/maia-chess

Maia is a human-like neural network chess engine trained on millions of human games.

Primary LanguagePythonGNU General Public License v3.0GPL-3.0

Aligning Superhuman AI with Human Behavior: Chess as a Model System

A collection of chess engines that play like humans, from ELO 1100 to 1900.

The accuracy of the different maias across ELO range

In this repo is our 9 final maia models saved as Leela Chess neural networks, and the code to create more and reproduce our results.

Our website has information about the project and team.

You can also play against three of of our models on Lichess:

  • maia1 is targeting ELO 1100
  • maia5 is targeting ELO 1500
  • maia9 is targeting ELO 1900
  • MaiaMystery is for testing new versions of Maia

We also have a Lichess team, maia-bots, that we will add more bots to.

How to Run Maia

The Maias are not a full chess framework chess engines, they are just brains (weights) and require a body to work.

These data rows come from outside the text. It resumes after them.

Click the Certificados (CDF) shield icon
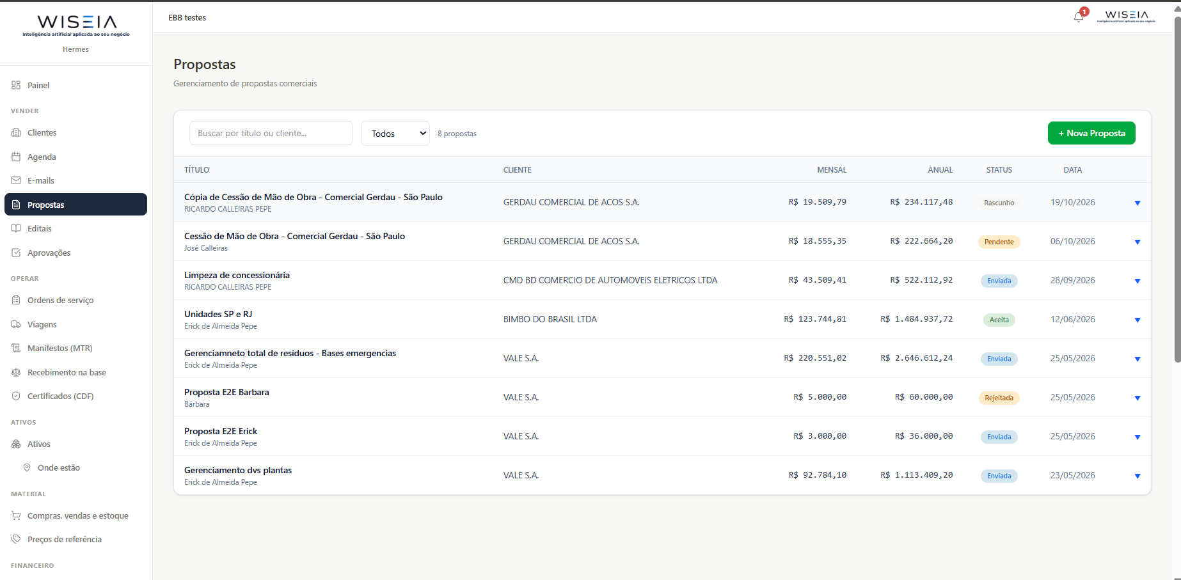 [16, 396]
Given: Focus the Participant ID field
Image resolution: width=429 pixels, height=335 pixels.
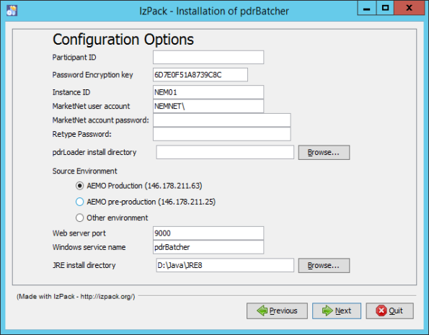Looking at the screenshot, I should [x=208, y=57].
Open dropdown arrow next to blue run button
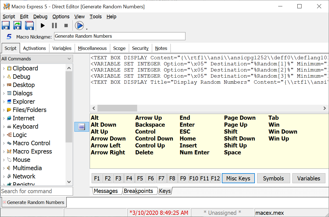 87,29
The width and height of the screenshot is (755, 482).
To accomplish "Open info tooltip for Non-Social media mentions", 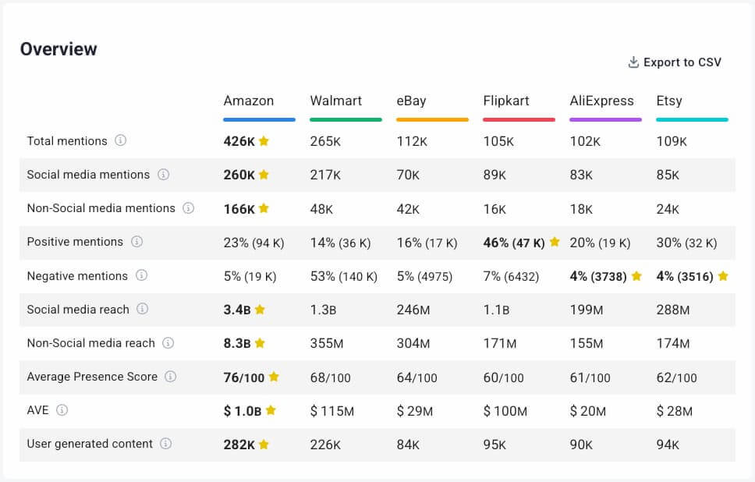I will 189,208.
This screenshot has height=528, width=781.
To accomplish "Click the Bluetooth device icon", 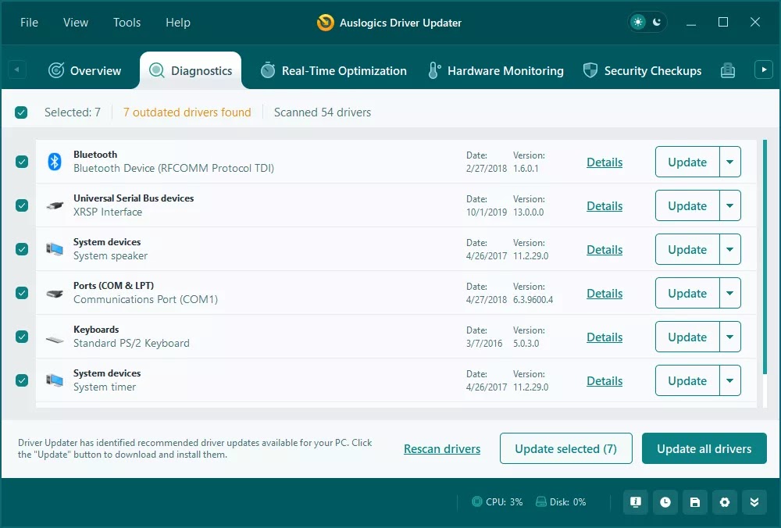I will pyautogui.click(x=54, y=162).
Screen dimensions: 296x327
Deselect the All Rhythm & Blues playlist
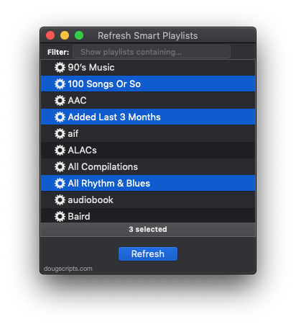[148, 183]
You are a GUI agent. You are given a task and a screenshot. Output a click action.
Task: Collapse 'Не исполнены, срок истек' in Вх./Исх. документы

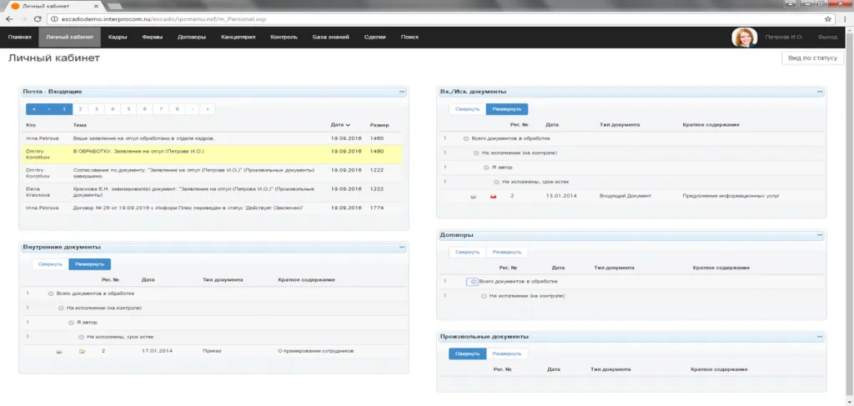[x=495, y=181]
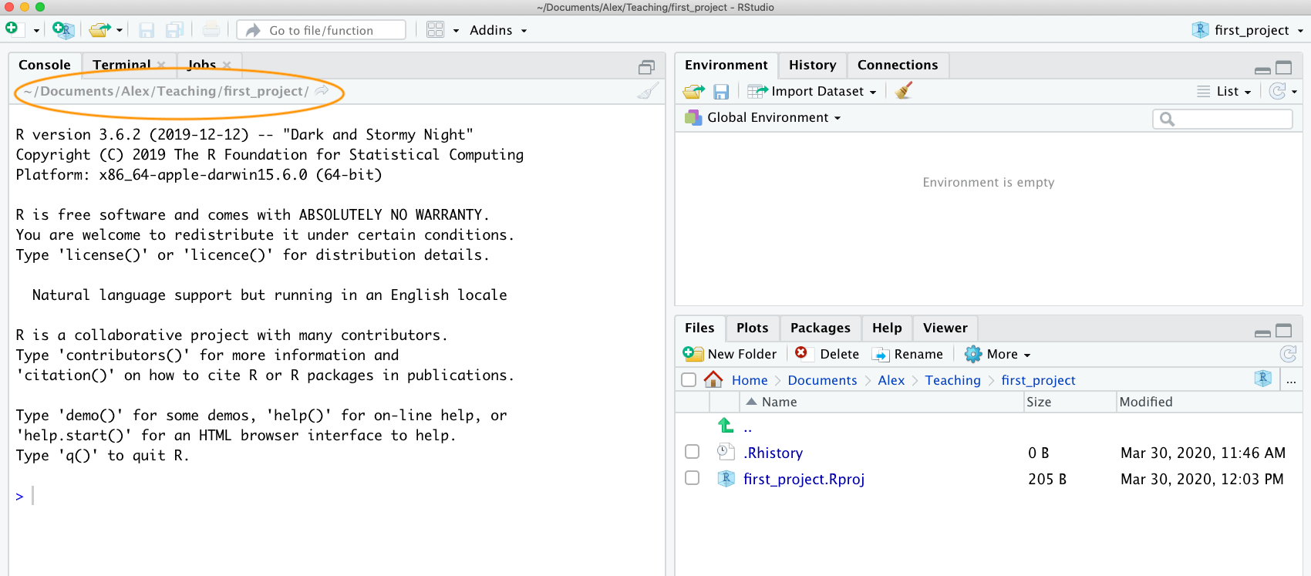Refresh the Files pane listing
This screenshot has height=576, width=1311.
pyautogui.click(x=1288, y=354)
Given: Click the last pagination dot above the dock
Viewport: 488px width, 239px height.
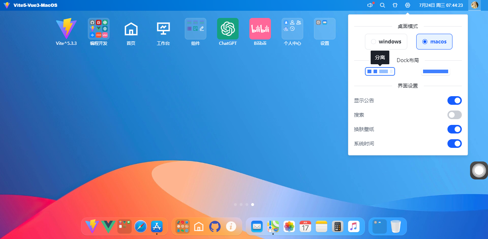Looking at the screenshot, I should click(253, 205).
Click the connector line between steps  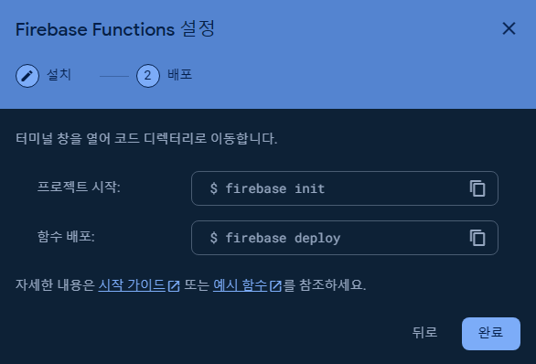(114, 76)
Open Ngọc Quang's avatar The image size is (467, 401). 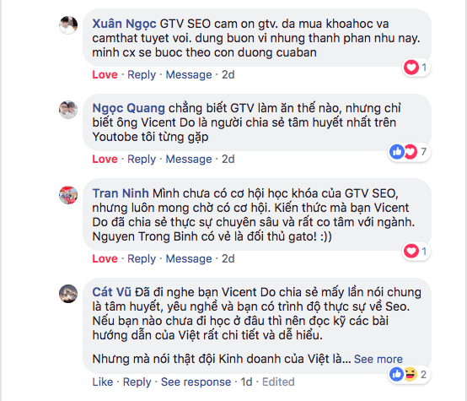[68, 110]
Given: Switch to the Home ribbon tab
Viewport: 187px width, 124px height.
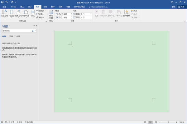Looking at the screenshot, I should [14, 7].
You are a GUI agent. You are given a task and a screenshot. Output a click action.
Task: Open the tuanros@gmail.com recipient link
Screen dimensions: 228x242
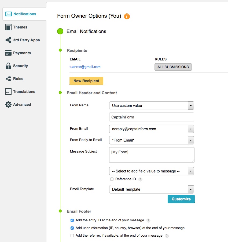pos(85,67)
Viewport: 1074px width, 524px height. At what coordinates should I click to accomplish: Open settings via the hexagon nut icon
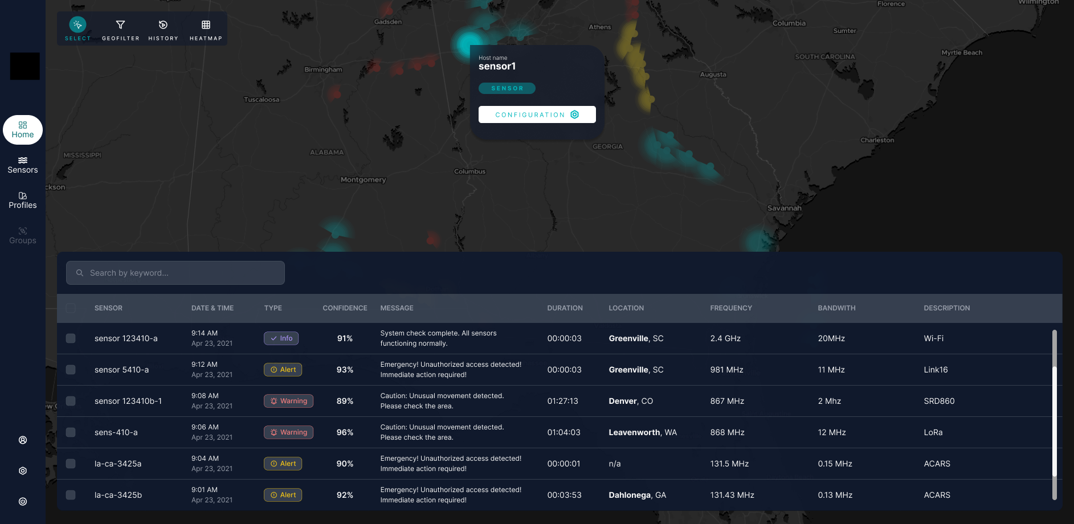coord(23,471)
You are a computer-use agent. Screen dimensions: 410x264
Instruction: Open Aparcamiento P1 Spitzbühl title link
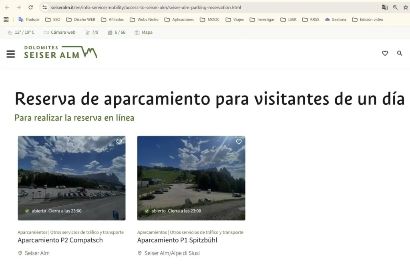click(x=177, y=240)
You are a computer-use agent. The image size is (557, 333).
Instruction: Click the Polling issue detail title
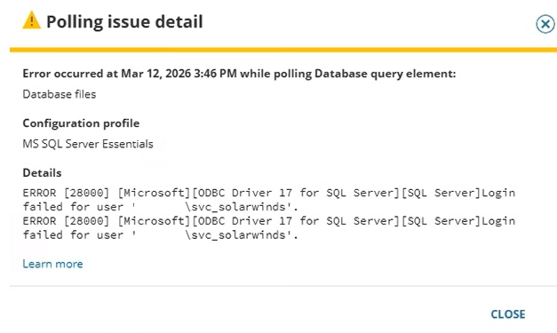[124, 21]
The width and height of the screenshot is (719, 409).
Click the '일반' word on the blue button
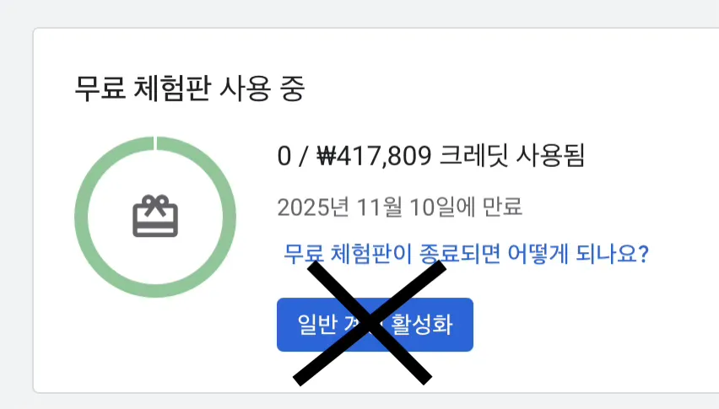click(x=318, y=325)
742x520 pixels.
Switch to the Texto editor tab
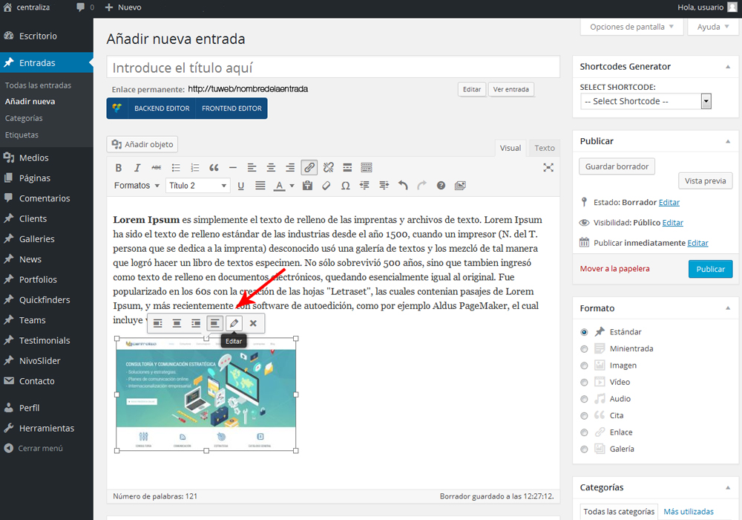[x=545, y=149]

So you need to load them with lc0 and follow the instructions here. Then unlike most other engines you want to disable searching, a nodes limit of 1 is what we use. This looks like go nodes 1 in UCI. Note also, the models are also stronger than the rating they are trained on since they make the average move of a player at that rating.

The links to download the models directly are:

Models with Lichess Bots

Targeted Rating lichess name link
1100 maia1 maia-1100.pb.gz
1500 maia5 maia-1500.pb.gz
1900 maia9 maia-1900.pb.gz

The bots on Lichess use opening books that are still in development, since the models play the same move every time.

Other Models

Targeted Rating link
1200 maia-1200.pb.gz
1300 maia-1300.pb.gz
1400 maia-1400.pb.gz
1600 maia-1600.pb.gz
1700 maia-1700.pb.gz
1800 maia-1800.pb.gz

We also have all the models in the maia_weights folder of the repo.

Example

When running the models on the command line it should look like this:

:~/maia-chess$ lc0 --weights=model_files/maia-1100.pb.gz
       _
|   _ | |
|_ |_ |_| v0.26.3 built Dec 18 2020
go nodes 1
Loading weights file from: model_files/maia-1100.pb.gz
Creating backend [cudnn-auto]...
Switching to [cudnn]...
...
info depth 1 seldepth 1 time 831 nodes 1 score cp 6 tbhits 0 pv e2e4
bestmove e2e4

move_prediction/maia_chess_backend also has the LeelaEngine class that uses the config files move_prediction/model_files/*/config.yaml to wrap python-chess and allow the models to be used in Python.

Datasets

As part of our analysis all the game on Lichess with stockfish analysis were processed into csv files. These can be found here

Code

Move Prediction

To create your own maia from a set of chess games in the PGN format:

  1. Setup your environment
    1. (optional) Install the conda environment, maia_env.yml
    2. Make sure all the required packages are installed from requirements.txt
  2. Convert the PGN into the training format
    1. Add the pgn-extract tool to your path
    2. Add the trainingdata-tool to your path
    3. Run move_prediction/pgn_to_trainingdata.sh PGN_FILE_PATH OUTPUT_PATH
    4. Wait a bit as the processing is both IO and CPU intense
    5. The script will create a training and validation set, if you wish to train on the whole set copy the files from OUTPUT_PATH/validation to OUTPUT_PATH/training
  3. Edit move_prediction/maia_config.yml
    1. Add OUTPUT_PATH/training/*/* to input_train
    2. Add OUTPUT_PATH/validation/*/* to input_test
    3. (optional) If you have multiple GPUS change the gpu filed to the one you are using
    4. (optional) You can also change all the other training parameters here, like the number of layers
  4. Run the training script move_prediction/train_maia.py PATH_TO_CONFIG
  5. (optional) You can use tensorboard to watch the training progress, the logs are in runs/CONFIG_BASENAME/
  6. Once complete the final model will be in models/CONFIG_BASENAME/ directory. It will be the one with the largest number

Replication

To train the models we present in the paper you need to download the raw files from Lichess then cut them into the training sets and process them into the training data format. This is a similar format to the general training instructions just with our specified data, so you will need to have trainingdata-tool and pgn-extract on your PATH.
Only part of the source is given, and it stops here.